非球面レンズは、金属でできた型に高温で溶かされたプラスチックやガラスを入れて形を整える「成形」という加工方法で作られます。工程は金属で作る「金型」の製作、レンズを作る「成形」、品質を管理する「検査」に大きく分類されます。ここには、最新の機械が使われているだけでなく、自分たちで工夫して開発した多くのノウハウが詰め込まれています。
金型はレンズの表面の形を決める上でもっとも重要な役割を果たします。つまり、金型の形がそのまま、レンズの形として表れることになるからです。そこで、金型の製作には超精密な加工のできる機械が使われます。サブミクロン(10,000分の1mm)単位の加工のできる、これらの機械で、レンズの表面の形が細かな部分まで正確につくられていきます。
非球面レンズを作る上で最も重要な工程で数多くのノウハウがつめ込まれています。成形機に金型を取り付け高温に溶かされたプラスチックを流し込みプレスしていきます。当社の工場では自動で24時間運転が行われ、日産200万個を超えるレンズが作られています。

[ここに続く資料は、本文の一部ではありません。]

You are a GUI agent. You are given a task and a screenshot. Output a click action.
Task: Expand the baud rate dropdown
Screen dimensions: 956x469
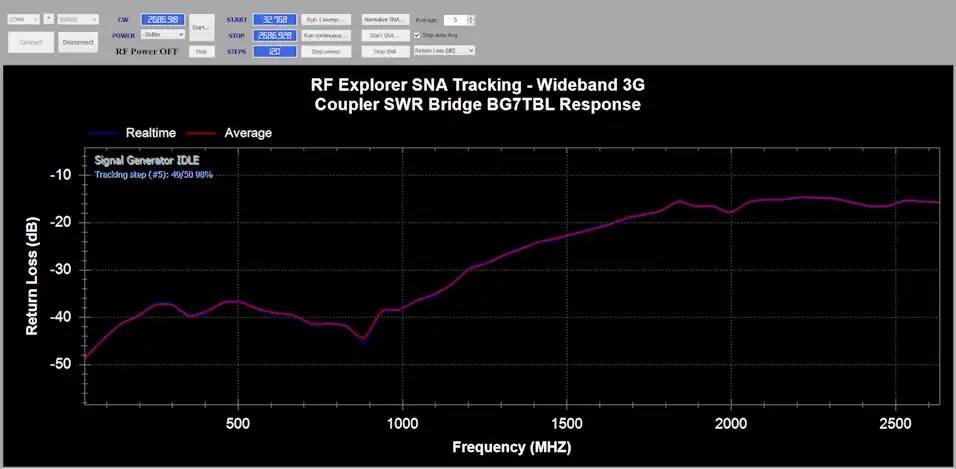(x=78, y=19)
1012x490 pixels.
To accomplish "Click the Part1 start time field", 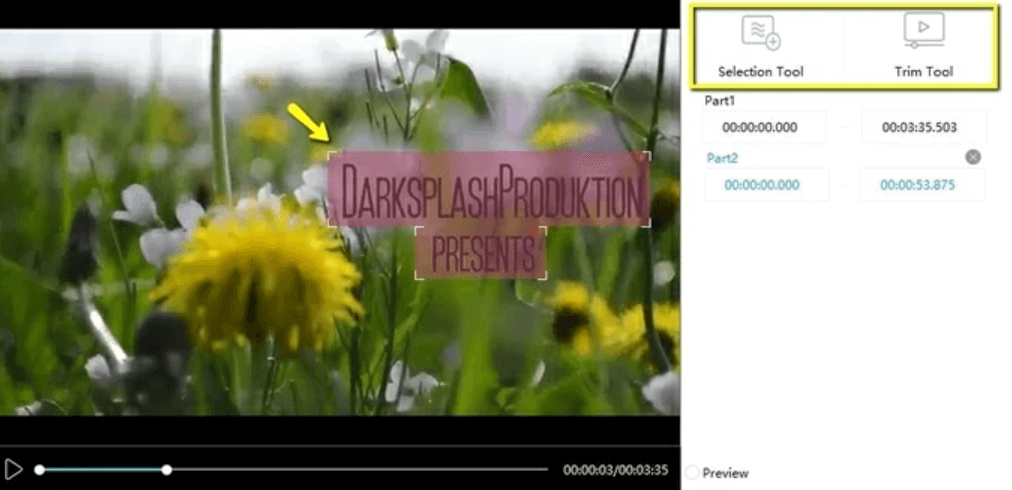I will point(764,128).
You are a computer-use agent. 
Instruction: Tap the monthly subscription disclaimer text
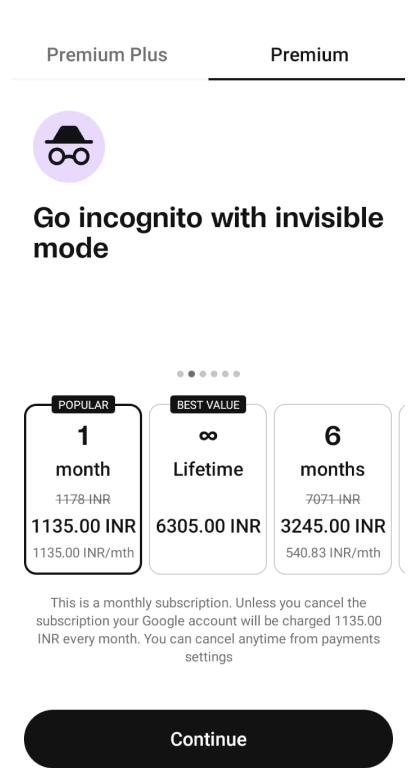pyautogui.click(x=208, y=630)
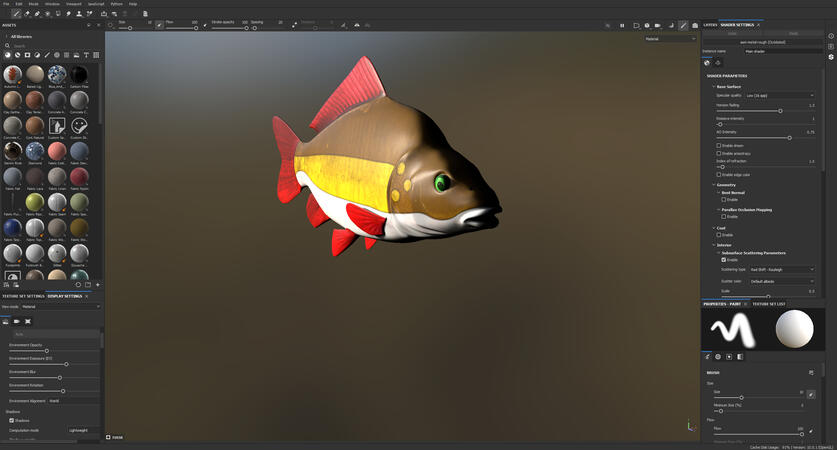Click the Autumn Leaves material thumbnail
The width and height of the screenshot is (837, 450).
coord(12,75)
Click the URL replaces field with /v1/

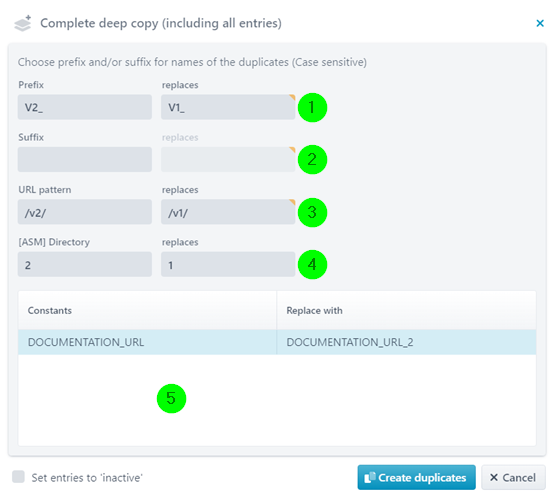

検査にはレーザー干渉計が使われます。これは、レーザー光線を使って表面の形状を計測するもので、非球面レンズが設計されたとおりに作られるているかを数値で表すことができます。このように一つ一つの製品に、徹底した品質の管理を行っています。
このようなさまざまな工程を経てレンズが生まれてきます。そして、良いレンズが作られる過程には機械や工具の工夫だけでなく、長い時間を掛けて考え出された技術の蓄積(ノウハウ)が詰め込まれているのです。
成形の時、捨てられる枝の部分がありましたが、無駄にはされません。もう一度ペレット(粒状)に戻されて、材料として使われます。こうして資源の再利用が行われています。